▶ _THE DATA_:
*** Block opens ***
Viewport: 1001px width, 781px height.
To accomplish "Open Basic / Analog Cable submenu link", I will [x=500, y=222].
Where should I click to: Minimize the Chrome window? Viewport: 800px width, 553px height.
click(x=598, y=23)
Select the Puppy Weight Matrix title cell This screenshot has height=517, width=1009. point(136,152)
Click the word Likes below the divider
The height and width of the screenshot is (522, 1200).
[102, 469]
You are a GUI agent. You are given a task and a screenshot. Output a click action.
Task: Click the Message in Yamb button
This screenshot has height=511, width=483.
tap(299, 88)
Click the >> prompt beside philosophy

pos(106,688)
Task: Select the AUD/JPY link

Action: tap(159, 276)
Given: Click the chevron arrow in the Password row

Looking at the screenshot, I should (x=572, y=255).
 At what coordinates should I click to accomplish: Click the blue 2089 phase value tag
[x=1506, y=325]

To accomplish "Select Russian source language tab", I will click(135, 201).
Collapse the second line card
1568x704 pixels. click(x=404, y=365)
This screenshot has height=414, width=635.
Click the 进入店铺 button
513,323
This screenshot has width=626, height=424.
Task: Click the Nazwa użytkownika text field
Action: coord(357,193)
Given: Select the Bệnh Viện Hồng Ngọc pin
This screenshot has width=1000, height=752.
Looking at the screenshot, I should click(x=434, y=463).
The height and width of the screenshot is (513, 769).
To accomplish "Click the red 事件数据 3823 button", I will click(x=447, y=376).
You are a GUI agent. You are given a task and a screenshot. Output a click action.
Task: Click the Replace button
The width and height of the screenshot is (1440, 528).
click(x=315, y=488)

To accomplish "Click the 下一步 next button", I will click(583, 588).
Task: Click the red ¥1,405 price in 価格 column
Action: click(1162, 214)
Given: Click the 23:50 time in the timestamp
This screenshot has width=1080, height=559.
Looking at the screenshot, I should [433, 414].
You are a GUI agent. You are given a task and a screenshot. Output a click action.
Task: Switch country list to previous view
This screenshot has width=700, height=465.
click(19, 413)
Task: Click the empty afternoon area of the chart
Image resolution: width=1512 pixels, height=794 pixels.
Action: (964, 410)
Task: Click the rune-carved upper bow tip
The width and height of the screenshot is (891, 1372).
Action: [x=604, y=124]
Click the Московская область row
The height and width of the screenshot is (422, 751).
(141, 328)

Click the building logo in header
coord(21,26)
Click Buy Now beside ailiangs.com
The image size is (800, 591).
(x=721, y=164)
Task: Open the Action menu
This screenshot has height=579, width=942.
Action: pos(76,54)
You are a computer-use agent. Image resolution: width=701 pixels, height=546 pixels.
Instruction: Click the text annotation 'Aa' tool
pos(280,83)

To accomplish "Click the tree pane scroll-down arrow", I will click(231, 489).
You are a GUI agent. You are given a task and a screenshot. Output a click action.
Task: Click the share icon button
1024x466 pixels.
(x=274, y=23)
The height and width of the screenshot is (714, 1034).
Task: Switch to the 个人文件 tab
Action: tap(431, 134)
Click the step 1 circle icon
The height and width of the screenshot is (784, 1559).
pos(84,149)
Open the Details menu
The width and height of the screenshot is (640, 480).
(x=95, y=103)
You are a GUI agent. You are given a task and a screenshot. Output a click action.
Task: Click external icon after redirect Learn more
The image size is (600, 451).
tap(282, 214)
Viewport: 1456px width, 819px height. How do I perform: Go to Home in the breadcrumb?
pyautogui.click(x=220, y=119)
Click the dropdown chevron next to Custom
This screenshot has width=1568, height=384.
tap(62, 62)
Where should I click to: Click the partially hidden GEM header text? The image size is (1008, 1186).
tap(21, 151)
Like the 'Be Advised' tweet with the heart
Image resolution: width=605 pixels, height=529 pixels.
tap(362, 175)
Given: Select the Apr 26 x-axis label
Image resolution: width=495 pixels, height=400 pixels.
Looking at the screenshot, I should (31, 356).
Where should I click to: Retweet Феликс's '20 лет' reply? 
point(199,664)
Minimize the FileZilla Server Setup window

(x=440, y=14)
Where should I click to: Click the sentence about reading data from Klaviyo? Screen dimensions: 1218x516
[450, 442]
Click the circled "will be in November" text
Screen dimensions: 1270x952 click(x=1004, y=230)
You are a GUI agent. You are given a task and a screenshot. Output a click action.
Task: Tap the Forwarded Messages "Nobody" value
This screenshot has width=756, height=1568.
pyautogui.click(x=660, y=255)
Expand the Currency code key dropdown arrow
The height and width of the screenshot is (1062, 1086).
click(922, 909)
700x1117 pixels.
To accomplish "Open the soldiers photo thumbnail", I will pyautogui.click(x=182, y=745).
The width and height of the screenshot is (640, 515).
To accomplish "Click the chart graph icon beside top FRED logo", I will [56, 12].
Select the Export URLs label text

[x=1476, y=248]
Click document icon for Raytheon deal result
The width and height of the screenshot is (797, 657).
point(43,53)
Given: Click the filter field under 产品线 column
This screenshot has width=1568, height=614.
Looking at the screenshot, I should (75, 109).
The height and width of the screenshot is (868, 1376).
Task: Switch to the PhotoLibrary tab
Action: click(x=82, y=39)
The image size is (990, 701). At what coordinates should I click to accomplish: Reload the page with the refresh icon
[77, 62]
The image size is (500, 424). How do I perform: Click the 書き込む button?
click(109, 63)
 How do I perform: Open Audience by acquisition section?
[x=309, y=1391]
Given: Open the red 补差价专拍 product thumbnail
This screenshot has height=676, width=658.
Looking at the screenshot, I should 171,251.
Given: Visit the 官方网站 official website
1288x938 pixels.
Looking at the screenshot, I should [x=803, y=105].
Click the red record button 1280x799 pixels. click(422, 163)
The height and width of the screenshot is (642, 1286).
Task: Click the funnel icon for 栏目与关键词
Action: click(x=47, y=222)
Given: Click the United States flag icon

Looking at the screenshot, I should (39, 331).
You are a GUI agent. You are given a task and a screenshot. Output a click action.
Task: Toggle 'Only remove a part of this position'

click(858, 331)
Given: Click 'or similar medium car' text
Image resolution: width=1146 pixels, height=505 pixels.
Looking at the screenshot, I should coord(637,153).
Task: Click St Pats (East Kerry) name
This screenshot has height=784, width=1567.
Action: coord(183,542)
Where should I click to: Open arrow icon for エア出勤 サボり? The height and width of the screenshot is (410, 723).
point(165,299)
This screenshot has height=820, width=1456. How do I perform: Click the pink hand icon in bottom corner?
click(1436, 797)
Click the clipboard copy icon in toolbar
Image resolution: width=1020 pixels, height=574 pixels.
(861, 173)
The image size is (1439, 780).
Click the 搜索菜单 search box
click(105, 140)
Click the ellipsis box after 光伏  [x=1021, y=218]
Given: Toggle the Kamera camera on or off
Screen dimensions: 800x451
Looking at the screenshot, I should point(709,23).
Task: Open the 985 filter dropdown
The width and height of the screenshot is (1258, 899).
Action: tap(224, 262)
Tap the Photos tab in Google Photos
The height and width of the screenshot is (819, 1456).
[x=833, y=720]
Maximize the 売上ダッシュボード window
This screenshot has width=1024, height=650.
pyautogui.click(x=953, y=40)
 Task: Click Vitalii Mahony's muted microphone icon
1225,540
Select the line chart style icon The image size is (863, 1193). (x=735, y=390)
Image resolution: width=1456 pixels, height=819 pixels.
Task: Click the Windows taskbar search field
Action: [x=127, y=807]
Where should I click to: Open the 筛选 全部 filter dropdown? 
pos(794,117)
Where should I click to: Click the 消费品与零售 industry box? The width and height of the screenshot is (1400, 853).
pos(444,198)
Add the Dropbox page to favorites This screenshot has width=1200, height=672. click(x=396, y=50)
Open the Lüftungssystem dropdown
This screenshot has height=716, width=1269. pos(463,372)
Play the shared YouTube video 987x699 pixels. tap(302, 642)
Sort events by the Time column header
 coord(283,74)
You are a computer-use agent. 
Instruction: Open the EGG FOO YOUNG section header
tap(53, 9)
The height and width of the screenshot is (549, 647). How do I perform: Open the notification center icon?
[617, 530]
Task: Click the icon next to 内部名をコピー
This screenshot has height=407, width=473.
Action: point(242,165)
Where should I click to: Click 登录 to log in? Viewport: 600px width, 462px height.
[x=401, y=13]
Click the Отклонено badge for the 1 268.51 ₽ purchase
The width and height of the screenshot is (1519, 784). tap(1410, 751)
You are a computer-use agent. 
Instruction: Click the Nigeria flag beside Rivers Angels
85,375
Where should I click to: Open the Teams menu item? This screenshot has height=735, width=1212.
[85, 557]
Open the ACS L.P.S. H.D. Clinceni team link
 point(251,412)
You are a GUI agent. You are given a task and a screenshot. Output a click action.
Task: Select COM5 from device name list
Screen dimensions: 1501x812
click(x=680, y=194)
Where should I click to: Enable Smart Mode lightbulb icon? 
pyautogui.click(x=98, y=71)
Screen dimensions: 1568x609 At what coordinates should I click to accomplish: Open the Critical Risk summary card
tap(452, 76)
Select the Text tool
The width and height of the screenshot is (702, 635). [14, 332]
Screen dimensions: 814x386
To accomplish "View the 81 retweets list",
*** Block closes ***
▶ _PROBLEM STATEMENT_: Every line from the first through the one containing "Given: Select the Bệnh Viện Hồng Ngọc pin" in the listing above must be given again exactly, with nothing else alongside.

▶ _TASK OUTPUT_:
Viewport: 1001px width, 781px height.
To accomplish "Open Basic / Analog Cable submenu link", I will [x=500, y=222].
Where should I click to: Minimize the Chrome window? Viewport: 800px width, 553px height.
click(x=598, y=23)
Select the Puppy Weight Matrix title cell This screenshot has height=517, width=1009. point(136,152)
Click the word Likes below the divider
The height and width of the screenshot is (522, 1200).
[102, 469]
You are a GUI agent. You are given a task and a screenshot. Output a click action.
Task: Click the Message in Yamb button
This screenshot has height=511, width=483.
tap(299, 88)
Click the >> prompt beside philosophy

pos(106,688)
Task: Select the AUD/JPY link

Action: tap(159, 276)
Given: Click the chevron arrow in the Password row

Looking at the screenshot, I should (x=572, y=255).
 At what coordinates should I click to accomplish: Click the blue 2089 phase value tag
[x=1506, y=325]

To accomplish "Select Russian source language tab", I will click(135, 201).
Collapse the second line card
1568x704 pixels. click(x=404, y=365)
This screenshot has height=414, width=635.
Click the 进入店铺 button
513,323
This screenshot has width=626, height=424.
Task: Click the Nazwa użytkownika text field
Action: coord(357,193)
Given: Select the Bệnh Viện Hồng Ngọc pin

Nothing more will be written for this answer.